OBJECTIVE 1: Return everything from "For 2019 I'm" down to "Butterfly Hours tab above." in the blog post on the Butterfly Hours memoir project, copied word for word.
OBJECTIVE 2: Supply the next part of the blog post on the Butterfly Hours memoir project, picking up right after its last sentence.
-- start of TEXT TO READ --
Saturday, December 14, 2019

The Butterfly Hours Memoir Project: WAR

For 2019 I'm running a year-long series on my blog in which I share my responses to the writing assignment prompts found in THE BUTTERLY HOURS by Patty Dann.

I welcome you to join me, if you like! I've divided the prompts by month, and the plan is to respond to 3 (or so) a week. For some of these I may write poems, for others prose. The important thing is to mine my memory. Who knows where this exploration will lead?

For links to the prompts I've written on so far this year, please click on The Butterfly Hours tab above.

This (final!) month's prompts are train, trophy, typewriter, umbrella, Vietnam, war, washing machine, widow, window.
-- end of TEXT TO READ --
-- start of EXTRACTED DATA --
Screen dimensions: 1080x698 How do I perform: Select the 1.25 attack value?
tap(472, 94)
-- end of EXTRACTED DATA --
-- start of EXTRACTED DATA --
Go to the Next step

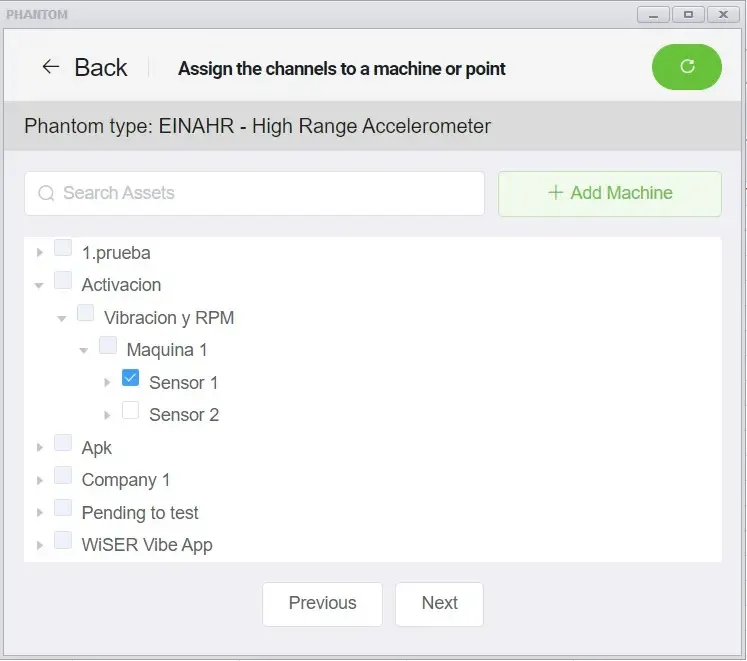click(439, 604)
-- end of EXTRACTED DATA --
EXERCISE ANSWER 1:
For 2019 I'm running a year-long series on my blog in which I share my responses to the writing assignment prompts found in THE BUTTERLY HOURS by Patty Dann.

I welcome you to join me, if you like! I've divided the prompts by month, and the plan is to respond to 3 (or so) a week. For some of these I may write poems, for others prose. The important thing is to mine my memory. Who knows where this exploration will lead?

For links to the prompts I've written on so far this year, please click on The Butterfly Hours tab above.

EXERCISE ANSWER 2:
WAR 

For whatever reasons, I love reading about war. It's the EMOTIONS of war that get me... when the stakes are so high, the world so chaotic, it seems to put a person right into the heart of who they are and what's important to them.

My next middle grade novel (coming 2021) is set during a war. And here is a nonet (the first nonet I ever wrote!) about war, originally published 2012 here at Live Your Poem:

Al Tafar, Iraq, 2004

By winter the war feasted on fear:
It chewed through dusty, low-slung hills,
gobbled apricot orchards,
rubbed its ribs against scrub.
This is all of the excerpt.